Kompe (1997) and Kieflling (1996) use the average normalized speaking rate for one utterance as a feature. The pauses in the utterance are neglected. The average phone duration is also an additional duration feature.
- Lexical features: Wightman and Ostendorf (1994), Kompe (1997) and Kieflling (1996) use lexical features as flags, indicating whether a given syllable has lexical stress and whether it occurs in word-final position or not. In the research of Kompe (1997) and Kieflling (1996) also use flags to identify the class of the phone being in a syllable nucleus position.
The vowels in the syllables with lexical stress will be specially marked in the label file (see figure 2). Also the position of each phoneme in a word, the positions of each syllable in a word (such as word-final) and the position of each word in a sentence can be estimated from this segmentation file.

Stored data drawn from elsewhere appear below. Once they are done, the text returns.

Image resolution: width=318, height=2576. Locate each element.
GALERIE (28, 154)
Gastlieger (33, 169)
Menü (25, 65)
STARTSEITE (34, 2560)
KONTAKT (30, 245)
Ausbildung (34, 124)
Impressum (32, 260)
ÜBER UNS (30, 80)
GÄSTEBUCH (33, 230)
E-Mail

In our research we intend to choose the following features:
For the pitch per syllable ratios of the max F0 to the mean F0 of the next syllable and the previous syllable (max s / mean s+1 and max s / max s-1) will be calculated and used as features. The ratio of the minimum F0 and the maximum F0 to the mean F0 within a syllable (max s / mean s and min s / mean s) will be calculated, and presented to an artificial neural network for classification.
The mean intensity of the lexically stressed vowel normalized for the vowel type is a good feature to calculate and to use for a predictive model. It might be useful to use the ratios to the next and previous lexically stressed syllables as well. The normalization could not just be done for vowel type but also for lexical stress. For that, the mean intensity for all vowel types in stressed and in unstressed position will be calculated.
Pause duration between words is a possible duration feature. Also the duration of the syllable will be calculated and used as a feature. The duration of the vowel, corrected by the mean duration of the vowel type is an optional feature. Also for the duration features it is maybe useful to use such features as ratios of the next and previous syllables. The normalization of the duration could not just be done for vowel type (long versus short vowels) but also for position in the sentence. Then a mean duration for all vowel types in final or non-final position is calculated.
In future research, the various input features will selectively be added in such a way that they will introduce as much relevant information as possible. We expect that this will increase the recognition rate more than just by introducing a great variety of input features. The relation between the acoustical input features can be studied with the help of an artificial neural network. The trained weights of the artificial neural network can be analyzed and interpreted (see Streefkerk et al., 1997).